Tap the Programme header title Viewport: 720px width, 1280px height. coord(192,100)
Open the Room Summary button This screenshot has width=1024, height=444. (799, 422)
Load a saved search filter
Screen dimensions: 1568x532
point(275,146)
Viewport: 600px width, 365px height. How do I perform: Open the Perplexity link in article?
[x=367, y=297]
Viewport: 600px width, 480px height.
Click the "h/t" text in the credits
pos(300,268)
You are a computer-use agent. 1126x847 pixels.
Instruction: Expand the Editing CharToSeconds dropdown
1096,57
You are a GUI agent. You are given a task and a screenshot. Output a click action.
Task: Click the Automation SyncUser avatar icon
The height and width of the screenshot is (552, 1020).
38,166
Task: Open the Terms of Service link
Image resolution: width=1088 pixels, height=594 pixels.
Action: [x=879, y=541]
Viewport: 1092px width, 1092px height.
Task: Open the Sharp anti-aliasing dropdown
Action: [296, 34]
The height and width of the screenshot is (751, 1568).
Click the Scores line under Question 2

● ● ● ● ●

Copy every record verbatim.

Tap the Programme header title Viewport: 720px width, 1280px height. coord(192,100)
Open the Room Summary button This screenshot has width=1024, height=444. (799, 422)
Load a saved search filter
Screen dimensions: 1568x532
point(275,146)
Viewport: 600px width, 365px height. How do I perform: Open the Perplexity link in article?
[x=367, y=297]
Viewport: 600px width, 480px height.
Click the "h/t" text in the credits
pos(300,268)
You are a computer-use agent. 1126x847 pixels.
Instruction: Expand the Editing CharToSeconds dropdown
1096,57
You are a GUI agent. You are given a task and a screenshot. Output a click action.
Task: Click the Automation SyncUser avatar icon
The height and width of the screenshot is (552, 1020).
38,166
Task: Open the Terms of Service link
Image resolution: width=1088 pixels, height=594 pixels.
Action: [x=879, y=541]
Viewport: 1092px width, 1092px height.
Task: Open the Sharp anti-aliasing dropdown
Action: [296, 34]
The height and width of the screenshot is (751, 1568).
Click the Scores line under Question 2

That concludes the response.